[RPG] What high-end fantasy fabrics and textiles exist in the Forgotten Realms

dungeons-and-dragonsforgotten-realmslore

Dungeons and Dragons has defined many fantastic and interesting metals (mythril, adamantine…) and leathers (dragon scales, Leather golem armour…). The lore also likes to call out food and drink as local specialty trade goods (Knucklehead Trout in Icewind Dale, or Crumblecake in Red Larch). It seems, however, that there are very few signature fabrics, like fancy silks or wools. I am not specifically looking for magical items or special effects, or any real game effect at all really.

What high end, fantastical materials for clothing exist in the lore of the Forgotten Realms?

I am currently running a game for a player who plays a weaver, and is looking for an interesting material to weave into a scarf for purely RP reasons. I can easily handwave Giant Spider Silk or Unicorn Hair, but I would be very interested to know about actual in-lore materials. The party is currently near Yartar, which has a bustling fashion and textile industry, so I can handwave that VERY exotic materials are imported at high cost, or sold on the black market.

Best Answer

Spidersilk is definitely a thing, unsurprisingly associated with the drow. They use primarily aranea or drider silk for it, which is ironically probably easier than trying to get actual spiders to behave well enough to collect sufficient silk from.1 Most famous is the piwafwi, the drow version of the cloak of elvenkind, which is made from spidersilk, but spidersilk armor and the like have also been described. It typically provides armor similar to studded leather, but at vastly lower weight and with vastly increased mobility.2

The “v.3.5 revised edition” sourcebook Tome of Magic includes “shadowsilk,” but no mention of whether or how it fits into Forgotten Realms is offered in that book, nor is it discussed (to the best of my knowledge) in other books. Likewise, Races of the Wild from the same edition had “thistledown,” a lightweight but somewhat bulky, “downy” material used for padded armor or for the padded lining of heavier armors. It’s good for arcane spellcasters (though the ways in which it is good for them are irrelevant in 5e), but in any event that book doesn’t describe thistledown’s place in the Forgotten Realms, and it was never mentioned again.

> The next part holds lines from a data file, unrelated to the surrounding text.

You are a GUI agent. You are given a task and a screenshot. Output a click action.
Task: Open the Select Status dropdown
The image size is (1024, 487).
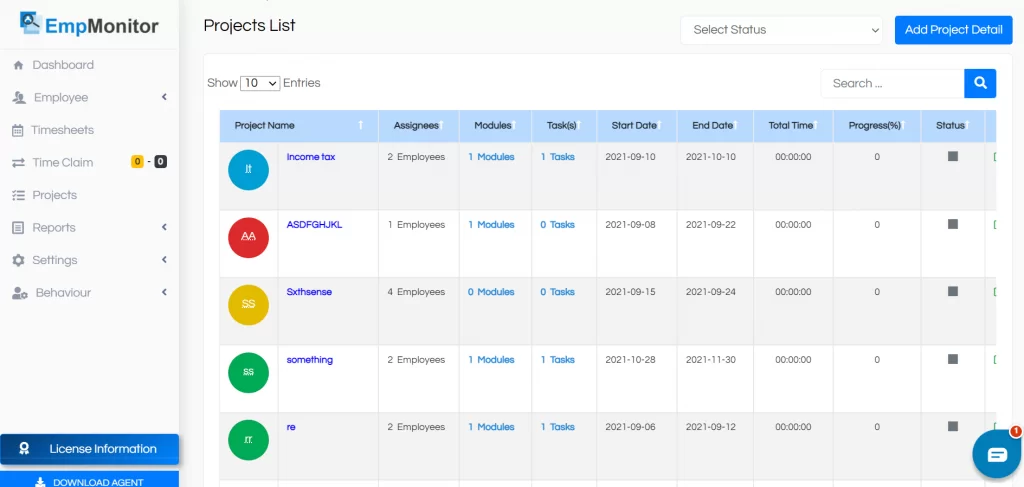tap(783, 30)
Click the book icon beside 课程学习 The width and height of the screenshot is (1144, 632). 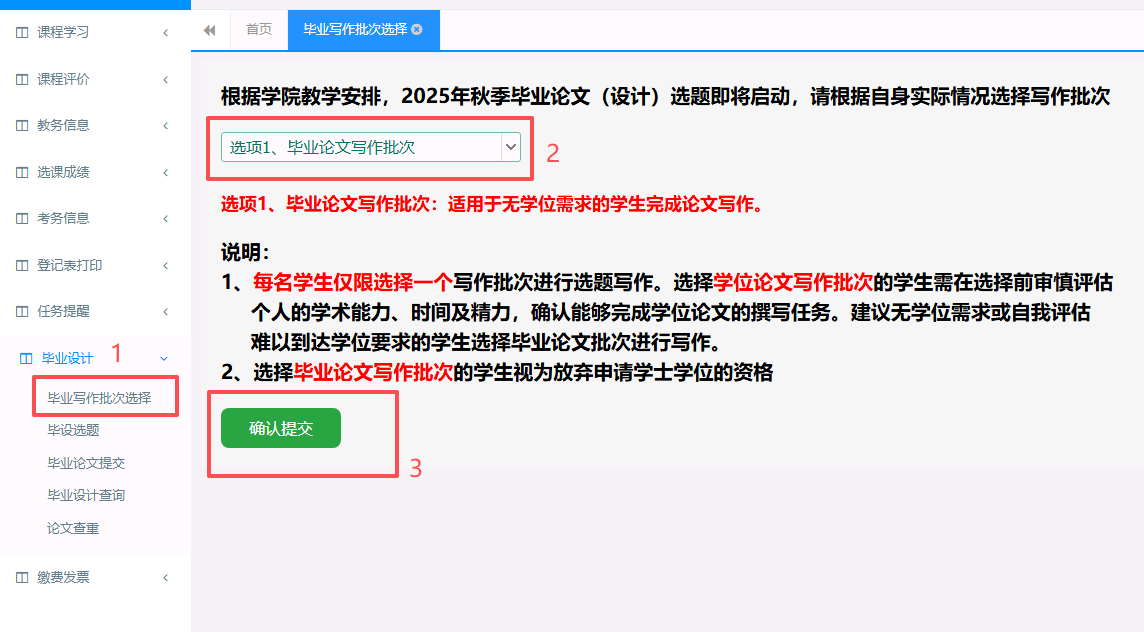click(x=23, y=32)
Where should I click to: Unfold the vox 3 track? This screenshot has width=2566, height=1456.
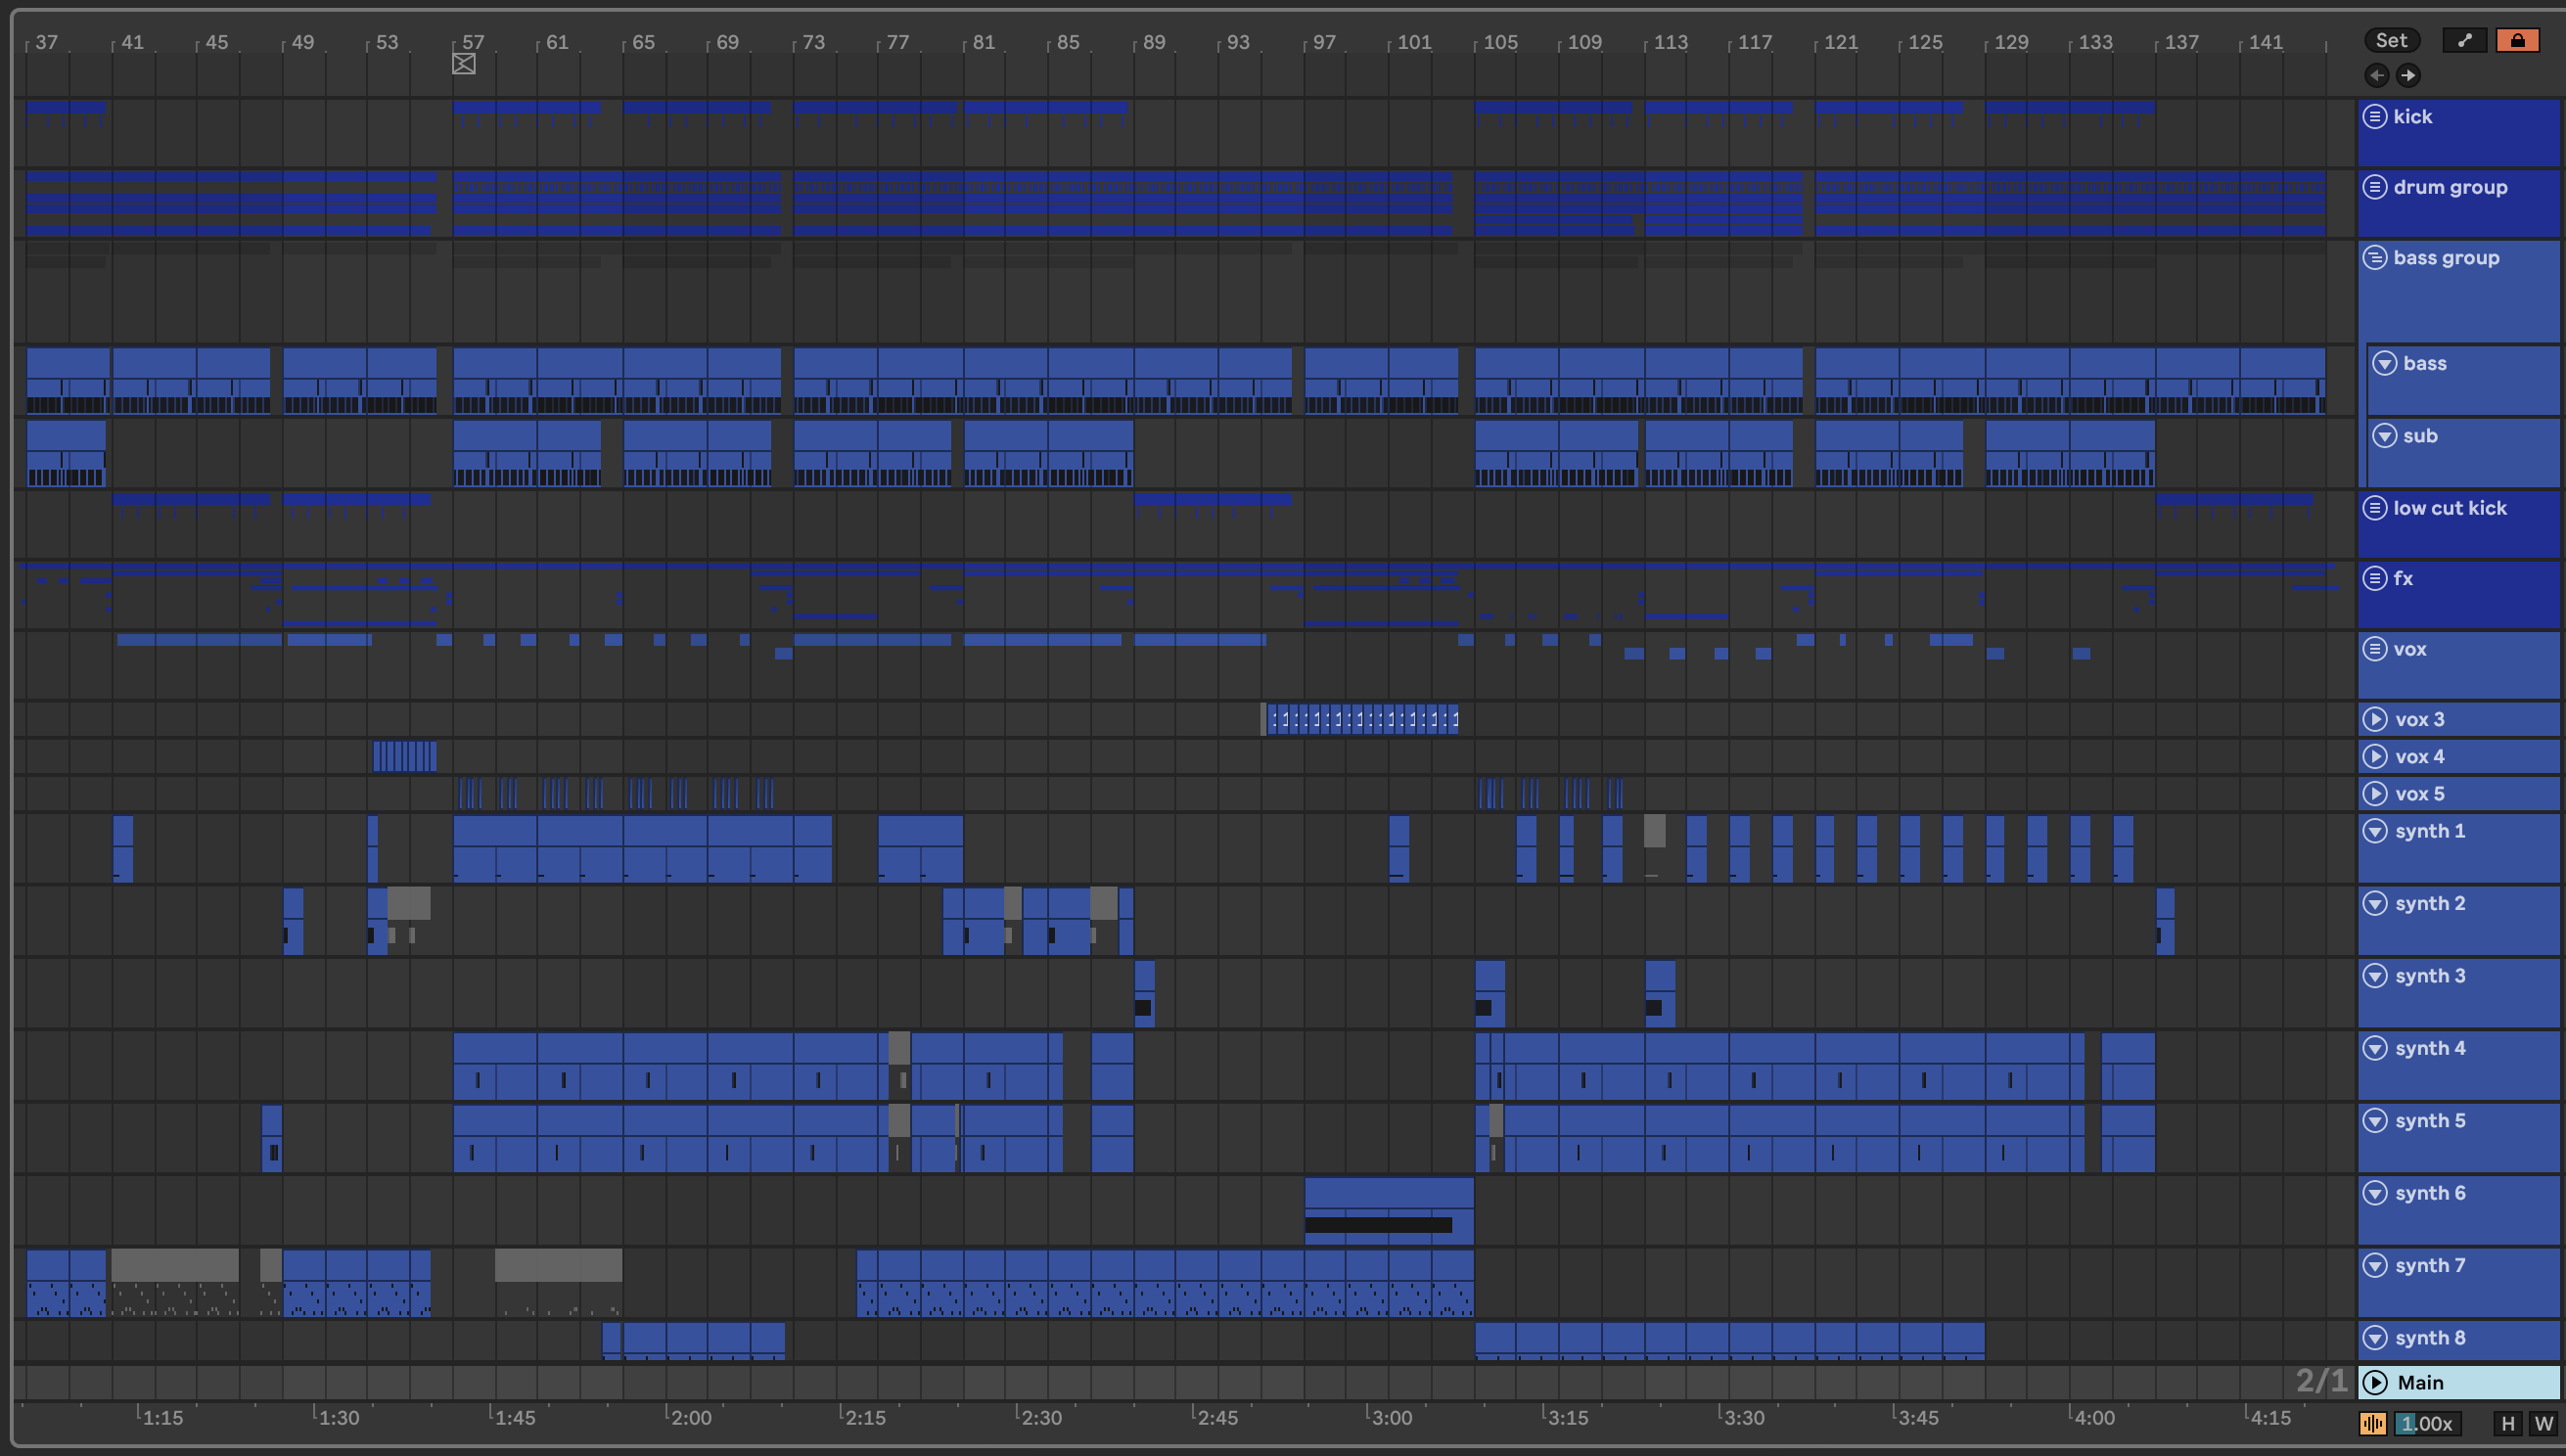[x=2375, y=719]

In 4th Edition, there were upgraded forms of every type of armor, getting increasingly exotic, and one of the armor types was cloth. “Feyweave armor is woven with techniques perfected by the eladrin. Starweave armor is fashioned after patterns created in the divine domains of the Astral Sea.” Neither Forgotten Realms book in that edition—yeah, there were only two—mentions either specifically, but as part of the default game, it would be expected that Forgotten Realms adventurers would have access to them one way or another.

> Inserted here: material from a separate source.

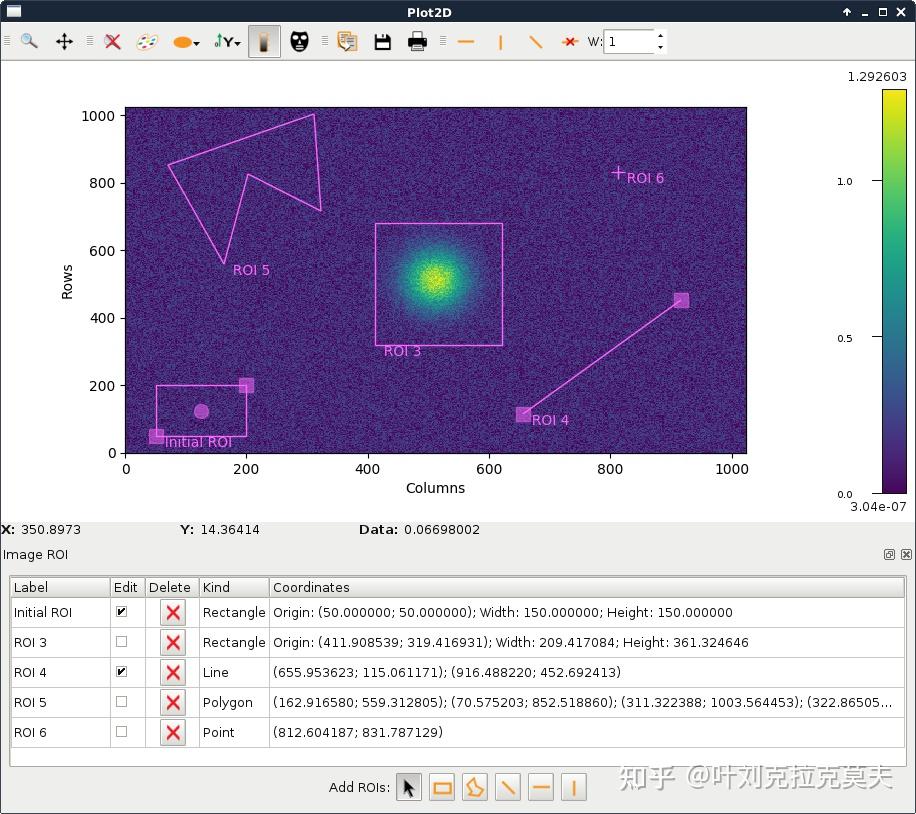The height and width of the screenshot is (814, 916).
Task: Select the pan tool
Action: point(64,42)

As far as I know, 5th Edition has yet to describe any exotic fabrics or textiles specifically.

And I don’t know of anything that discusses using any part of a unicorn’s body aside from its horn.

  1. There have been modern attempts to domesticate spiders in the real world, or at the very least engineer habitats where spider silk could be collected from “wild” spiders. It hasn’t gone very well: spiders insist on too much space for themselves (and will tend to kill and eat those who encroach on it), which tends to lead to awful economies of scale. It’s bad enough that there were even attempts to genetically engineer goats that produce spider silk instead of milk—which worked, up to a point, because they could produce goo with the appropriate proteins in it, but the unique “spinneret” organs on a spider are necessary to actually weave those proteins into silk.

  2. For example, in 3rd Edition, where every armor had a maximum Dexterity bonus like 5e medium armors, spidersilk armor offered a colossal +8 maximum. Only three armors in the game had a higher limit (thistledown, nightscale, and twist cloth), and they all offered lower innate benefits to AC, though a sufficiently-Dexterous character might still prefer them.